Goal of the exercise. If a line in the entries contains the word "Application", list it.

(Dataset entries)
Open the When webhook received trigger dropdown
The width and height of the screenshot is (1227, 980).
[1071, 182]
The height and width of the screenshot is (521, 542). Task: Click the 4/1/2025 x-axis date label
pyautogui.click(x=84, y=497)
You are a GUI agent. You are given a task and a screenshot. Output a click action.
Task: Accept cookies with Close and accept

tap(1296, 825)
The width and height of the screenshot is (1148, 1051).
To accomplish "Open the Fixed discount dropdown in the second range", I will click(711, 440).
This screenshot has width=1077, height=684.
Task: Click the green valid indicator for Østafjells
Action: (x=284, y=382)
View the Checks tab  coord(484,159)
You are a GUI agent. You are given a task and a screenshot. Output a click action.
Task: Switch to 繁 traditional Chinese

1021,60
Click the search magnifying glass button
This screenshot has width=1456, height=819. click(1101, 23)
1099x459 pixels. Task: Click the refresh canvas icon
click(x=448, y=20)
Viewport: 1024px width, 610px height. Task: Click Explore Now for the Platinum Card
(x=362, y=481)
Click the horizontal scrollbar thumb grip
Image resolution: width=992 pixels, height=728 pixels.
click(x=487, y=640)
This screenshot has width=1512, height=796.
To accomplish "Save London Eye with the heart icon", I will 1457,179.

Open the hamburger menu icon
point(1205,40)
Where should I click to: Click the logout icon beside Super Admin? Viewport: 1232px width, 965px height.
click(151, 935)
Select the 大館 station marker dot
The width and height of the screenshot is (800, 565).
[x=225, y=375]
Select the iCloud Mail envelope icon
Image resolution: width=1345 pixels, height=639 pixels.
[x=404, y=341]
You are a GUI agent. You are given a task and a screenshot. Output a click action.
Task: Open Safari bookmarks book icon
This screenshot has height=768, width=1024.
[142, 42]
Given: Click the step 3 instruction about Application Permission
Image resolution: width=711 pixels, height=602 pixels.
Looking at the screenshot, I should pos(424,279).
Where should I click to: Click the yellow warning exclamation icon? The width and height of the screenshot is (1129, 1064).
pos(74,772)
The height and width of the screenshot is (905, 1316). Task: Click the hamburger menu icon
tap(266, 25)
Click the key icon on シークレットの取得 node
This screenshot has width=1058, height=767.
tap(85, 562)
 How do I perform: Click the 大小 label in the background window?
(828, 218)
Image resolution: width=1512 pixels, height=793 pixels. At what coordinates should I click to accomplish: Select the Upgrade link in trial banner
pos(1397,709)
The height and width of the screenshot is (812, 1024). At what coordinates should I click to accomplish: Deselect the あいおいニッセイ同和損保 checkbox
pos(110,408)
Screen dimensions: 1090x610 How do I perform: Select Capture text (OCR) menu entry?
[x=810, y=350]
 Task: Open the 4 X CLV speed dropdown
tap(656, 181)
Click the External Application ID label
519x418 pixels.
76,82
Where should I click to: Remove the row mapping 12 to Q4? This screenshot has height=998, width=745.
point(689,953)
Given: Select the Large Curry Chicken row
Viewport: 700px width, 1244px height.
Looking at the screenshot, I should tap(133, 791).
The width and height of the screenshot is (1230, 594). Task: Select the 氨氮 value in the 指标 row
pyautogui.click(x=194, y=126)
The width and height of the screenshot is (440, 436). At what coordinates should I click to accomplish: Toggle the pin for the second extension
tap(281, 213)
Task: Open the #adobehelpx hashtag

Problem solution.
Given: Click the step 3 instruction about Application Permission
Click the External Application ID label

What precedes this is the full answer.